Growth through suffering: The Nurturing Network's Founder emphasizes in her speeches and writing that, "Personal growth is often achieved through personal suffering. A positive response to a crisis pregnancy has the potential to catalyze significant personal insight along with a deepened compassion that will expand to benefit many others."

==Client service==

Since its founding, the Nurturing Network (TNN) reports having served thousands of women by mobilizing volunteer resource members throughout the United States and in 33 foreign countries. Mary Cunningham Agee's book, "Compassion in Action: Maternal Profiles in Courage," features the stories of the thousands of women whom TNN has helped in its first two decades of service. One third of the women who seek assistance from TNN are the result of referrals from crisis pregnancy centers.

==Member resources and collaboration==

The Nurturing Network leveraged its resources by recruiting local "Clusters" of resources in communities and college campuses nationwide. TNN volunteer members offered services in core resource areas by providing a supportive home environment, emotional counseling, employment, legal and medical services, educational opportunities and other forms of support. The Network's service program emphasized the importance of collaboration. utilizing its website, word of mouth and media coverage to communicate its mission and support other programs whose goals are compatible.

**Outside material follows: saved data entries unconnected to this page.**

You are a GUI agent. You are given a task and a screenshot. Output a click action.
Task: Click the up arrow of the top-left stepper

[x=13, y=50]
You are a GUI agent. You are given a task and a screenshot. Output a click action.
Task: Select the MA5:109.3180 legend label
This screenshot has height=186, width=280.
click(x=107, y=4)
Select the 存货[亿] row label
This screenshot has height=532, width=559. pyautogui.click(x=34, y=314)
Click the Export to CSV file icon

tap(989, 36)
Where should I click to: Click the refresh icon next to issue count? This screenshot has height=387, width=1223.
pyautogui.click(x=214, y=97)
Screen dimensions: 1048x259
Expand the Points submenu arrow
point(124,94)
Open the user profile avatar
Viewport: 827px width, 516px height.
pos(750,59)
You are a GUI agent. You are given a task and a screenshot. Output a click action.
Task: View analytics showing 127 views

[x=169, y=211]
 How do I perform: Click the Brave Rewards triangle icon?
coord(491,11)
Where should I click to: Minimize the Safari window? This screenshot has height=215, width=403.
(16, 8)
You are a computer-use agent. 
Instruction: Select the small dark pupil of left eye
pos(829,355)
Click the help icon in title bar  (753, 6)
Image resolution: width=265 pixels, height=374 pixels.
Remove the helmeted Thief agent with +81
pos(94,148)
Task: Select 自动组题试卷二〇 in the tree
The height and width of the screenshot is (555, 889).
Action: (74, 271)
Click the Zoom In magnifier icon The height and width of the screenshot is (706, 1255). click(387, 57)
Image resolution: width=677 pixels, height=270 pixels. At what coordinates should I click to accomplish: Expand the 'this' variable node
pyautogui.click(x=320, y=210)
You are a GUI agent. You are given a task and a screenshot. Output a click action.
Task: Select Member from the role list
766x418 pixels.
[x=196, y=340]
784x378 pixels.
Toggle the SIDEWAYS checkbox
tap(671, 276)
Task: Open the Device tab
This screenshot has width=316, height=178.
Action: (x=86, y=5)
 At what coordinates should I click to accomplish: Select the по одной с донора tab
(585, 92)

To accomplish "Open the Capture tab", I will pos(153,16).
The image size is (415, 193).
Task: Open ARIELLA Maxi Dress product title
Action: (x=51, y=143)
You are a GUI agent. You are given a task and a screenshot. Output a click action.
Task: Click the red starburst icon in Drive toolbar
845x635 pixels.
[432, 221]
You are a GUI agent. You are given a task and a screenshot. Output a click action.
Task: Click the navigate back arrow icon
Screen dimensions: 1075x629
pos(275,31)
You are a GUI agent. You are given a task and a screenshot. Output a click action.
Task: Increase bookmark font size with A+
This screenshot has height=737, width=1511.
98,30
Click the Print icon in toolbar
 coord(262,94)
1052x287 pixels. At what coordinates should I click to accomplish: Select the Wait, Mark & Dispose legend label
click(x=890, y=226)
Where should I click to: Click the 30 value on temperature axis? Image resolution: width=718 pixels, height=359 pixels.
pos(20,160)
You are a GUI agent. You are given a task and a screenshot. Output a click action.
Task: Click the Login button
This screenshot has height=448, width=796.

==Inadequacy of the public debate==

The Nurturing Network's Founder states that the experience of having an unplanned pregnancy, "Has, unfortunately, become synonymous with having only one viable option: Abortion. This has divided well-intentioned people and organizations into polarized camps of 'pro-choice' and 'pro-life.'" Agee contends that "since these two concepts are not logical opposites, the issue can never be resolved through rhetoric or political debate." The organization's presents its non-confrontational style as a prototype of how many divisive issues could be approached in a healing way.

The Nurturing Network has publicly taken the position that, "legislative battles, rhetorical debates and judgmental protests over abortion have tended to overlook the imminent and practical needs of the women about whom people are arguing." In print and broadcast media, Agee repeatedly urges the need to "move beyond political differences in order to provide practical assistance to women and children at a vulnerable time in their lives."

==Broad objective==

The Network describes its educational mission as, "Offering society a meaningful way to participate in building a society in which the dignity of each individual is respected." A founding principle states that, "If we can communicate respectfully on pivotal issues, progress in achieving the broader goal of peace in our families, our businesses and our institutions, will be made."